1. Give the choice of a wide variety of equipment to the player but limit the slots that equipment can occupy. This will force the player to choose wisely for the mission or how best to support the team.
2. Every piece of equipment, weapon, pack or base asset should have a counter. What do I mean? Well, if someone is bombarding your base from 500 meters with mortars, get out a sniper rifle and snipe that bomber from long range. Either that, or sneak up and take that bomber out with a special weapon that does one shot kills if done in a certain way (shocklance). Balance is the key to ANY game. Rule of thumb: If gamers are complaining too much about a certain weapon, chances are that weapon was improperly designed and probably needs to be omitted from the game. Weapons do NOT make the game. The way players use those weapons to accomplish a mission is. Always have a drawback for every strength a weapon possesses. If you have a gun that shoots a 1,000 damage in a straight line, have it go 10,000 kph, with infinite range, infinite magazine size with a 50m blast radius, it will ruin the game. You get the point.

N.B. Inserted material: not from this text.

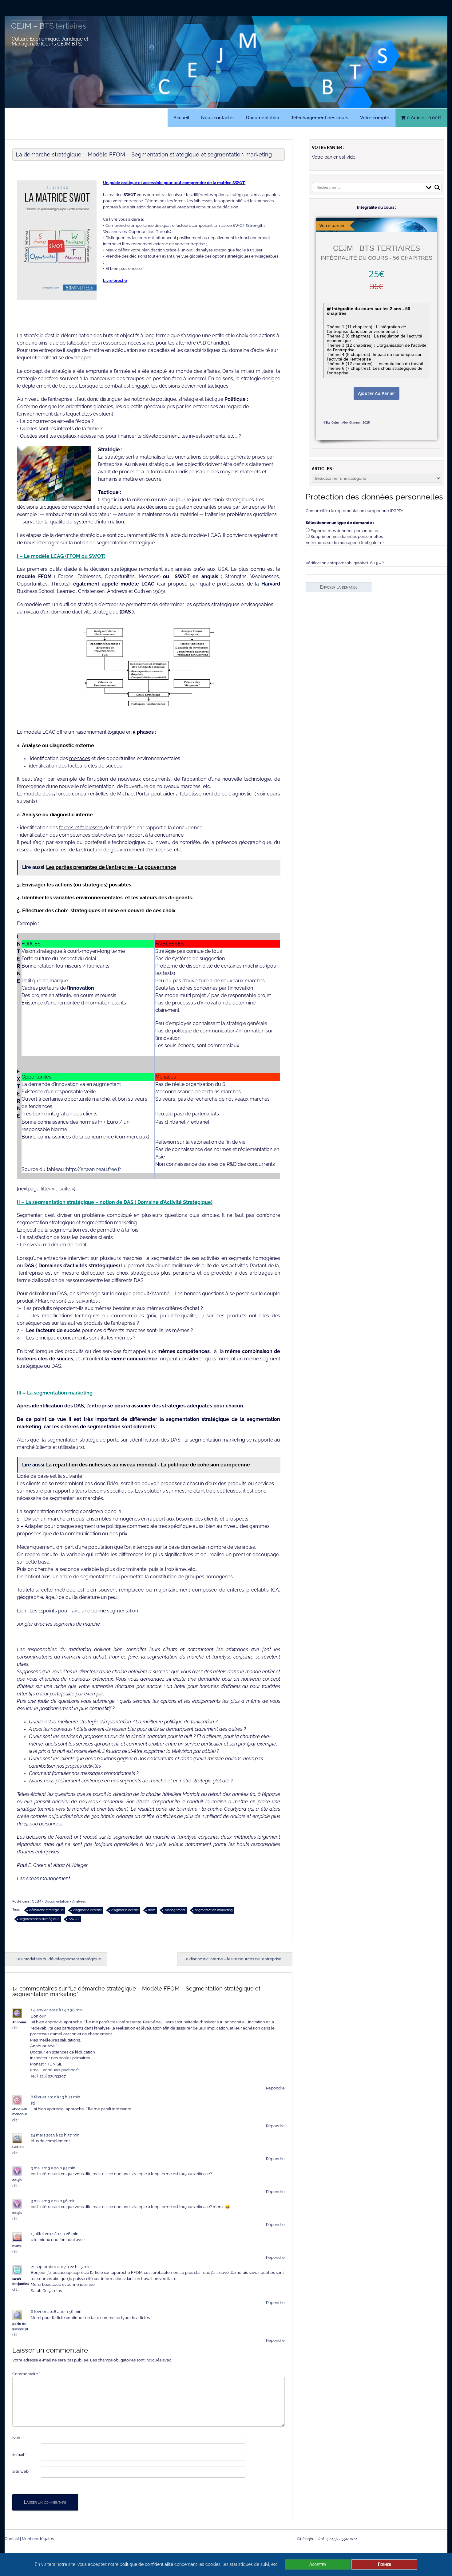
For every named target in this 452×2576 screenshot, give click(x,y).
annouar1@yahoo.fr (61, 2070)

3. Health of every player should always be a constant number. I like the number 100 because it represents a raw percentage of the player's health. Factors that prevent health decrease, limit health decreasing, increase health over time or immediately create interesting weapons, defenses and equipment. Even having heavy armor where either a certain amount of damage must be applied before the player inside it is effected. Those who choose a lighter suit of armor may choose a stealthy ninja-like setup where damage is increased if hit ... the key word is hit since that player can go visually invisible and that is his defense. Maybe your player wishes to be struck so the repulsor pack can be activated - pushing them away or activating the EMP pulse. I dunno.
4. Consumed, regenerative personal resource should also always be a constant number. The rate at which this amount is decreased or increased to the maximum may differ and thereby putting the balancing issues on the equipment and not on the player (which is easier to fix).
5. Leave out regenerative health. This promotes running from fights that could create tension and excitement in the game without one running away, healing up, and then coming back for revenge with surprise on their side.
6. Weapons and equipment should have predictive qualities to them. Forethought and skill should be the key to any tactical application of force in a game. If you have players scoring victories with minimal effort, this punishes those who have applied themselves to learn the game and play it well. Automatic weapons should be used sparingly, if at all.
7. Make the playing area large and cut down on frivolous decorations that slow down framerate and do not support the tactics of gameplay. Put in elevators, turning platforms and even maybe trains or something that moves players around the map. These spots are good for ambushes too...
8. Vertical movement is a must! Give us the ability to fly, whether it be by jetpack, low gravity or even magic. As always, put limits on vertical movement but if flight is under 1000ms with full resources that allow flight, the game will still be a running game like Call of Duty or CS:GO.
9. When designing equipment, weapons and the like, be careful to give all weapons the same DPS. Why do I say this? You can tweak a weapon to do 300 damage, with 75-125 splash damage 3m away, but have it fire once every 500ms and have it stray from your aimed spot 10%-15% of the time. A flame gun could have a cone of low damaging fire of 10m and has a 75% of setting anything on fire with a damage over time of 5-10 damage per 1000ms. However, it overheats if not managed correctly and may even possibly explode if struck with enough damage (maybe use a shield pack with it to protect the weapon!).
Even the mighty Shocklance that scores an instant kill needs melee range and the opposing player will not simply turn their back for you to use it on them. maybe you guys could come up with weapons that would require a lot of skill to score a one-hit melee kill similar to the shocklance. I would be interested in what your design would be. My thought would maybe be an energy garrote that take 3 seconds to kill and in those three seconds the victim has a chance to escape somehow (EMP grenade that damages some of his gear?).
10. Consistency of equipmentWhen a player is defeated, the equipment they had on them should be the only items dropped. Maybe if you wanted to make the game a bit more difficult, make it that dropped items are destroyable - with the possibility of blast damage! Additionally, make ALL items that are deployable and destroyable.
11. Populate the large map. Large numbers of players able to play at once.
12. Offer the Client and the Server software to the customer so they can set up LAN party events.
13. Focus on map play architecture and leave the pretty to those who think that is important (it's not after about five minutes of play, trust me). Excess graphics may sell copies but it hampers video card's ability to handle large maps. I would rather have fps than pretty building I will look at once and then concentrate on taking their base or flag.
Bottom line, go into making this game so it's playable but with a team. Supporting other people in completing a goal is enjoyable and satisfying to say the least.
I really do miss the days of Tribes 2 and the 64  person games on HUGE playing areas.